= WHAT THE EXERCISE ASKS =
Within the listing below, please copy exactly the lines between the line holding "Open the Workspace" and the line holding "You are a computer-use agent.", inclusive.

= EXCERPTED RECORDS =
┄┄┄┄┄┄┄┄┄┄┄┄┄┄┄┄┄┄┄┄
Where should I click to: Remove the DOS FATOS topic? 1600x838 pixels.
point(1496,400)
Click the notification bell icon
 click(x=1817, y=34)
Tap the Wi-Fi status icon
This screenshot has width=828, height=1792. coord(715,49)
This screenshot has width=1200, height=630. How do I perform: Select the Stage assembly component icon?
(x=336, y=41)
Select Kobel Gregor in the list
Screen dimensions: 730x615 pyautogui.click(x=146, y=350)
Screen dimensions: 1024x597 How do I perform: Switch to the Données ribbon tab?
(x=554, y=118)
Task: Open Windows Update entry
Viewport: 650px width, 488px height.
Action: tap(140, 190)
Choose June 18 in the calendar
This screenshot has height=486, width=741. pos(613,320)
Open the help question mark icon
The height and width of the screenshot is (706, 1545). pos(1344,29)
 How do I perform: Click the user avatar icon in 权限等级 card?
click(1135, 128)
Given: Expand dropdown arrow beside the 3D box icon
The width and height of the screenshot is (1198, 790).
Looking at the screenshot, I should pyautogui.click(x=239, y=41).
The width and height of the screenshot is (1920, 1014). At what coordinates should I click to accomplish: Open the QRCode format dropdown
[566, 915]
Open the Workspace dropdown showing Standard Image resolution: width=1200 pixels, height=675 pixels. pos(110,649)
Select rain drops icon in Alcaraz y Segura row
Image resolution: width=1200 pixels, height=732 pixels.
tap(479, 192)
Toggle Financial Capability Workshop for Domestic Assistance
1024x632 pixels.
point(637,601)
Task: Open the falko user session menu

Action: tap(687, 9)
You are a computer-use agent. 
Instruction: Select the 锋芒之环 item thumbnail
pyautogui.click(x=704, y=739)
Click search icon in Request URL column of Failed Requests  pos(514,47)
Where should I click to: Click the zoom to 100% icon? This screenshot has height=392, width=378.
┄┄┄┄┄┄┄┄┄┄┄┄┄┄┄┄┄┄┄┄
= REPLY TO THE TASK =
Open the Workspace dropdown showing Standard Image resolution: width=1200 pixels, height=675 pixels. pos(110,649)
Select rain drops icon in Alcaraz y Segura row
Image resolution: width=1200 pixels, height=732 pixels.
tap(479, 192)
Toggle Financial Capability Workshop for Domestic Assistance
1024x632 pixels.
point(637,601)
Task: Open the falko user session menu

Action: tap(687, 9)
You are a computer-use agent. 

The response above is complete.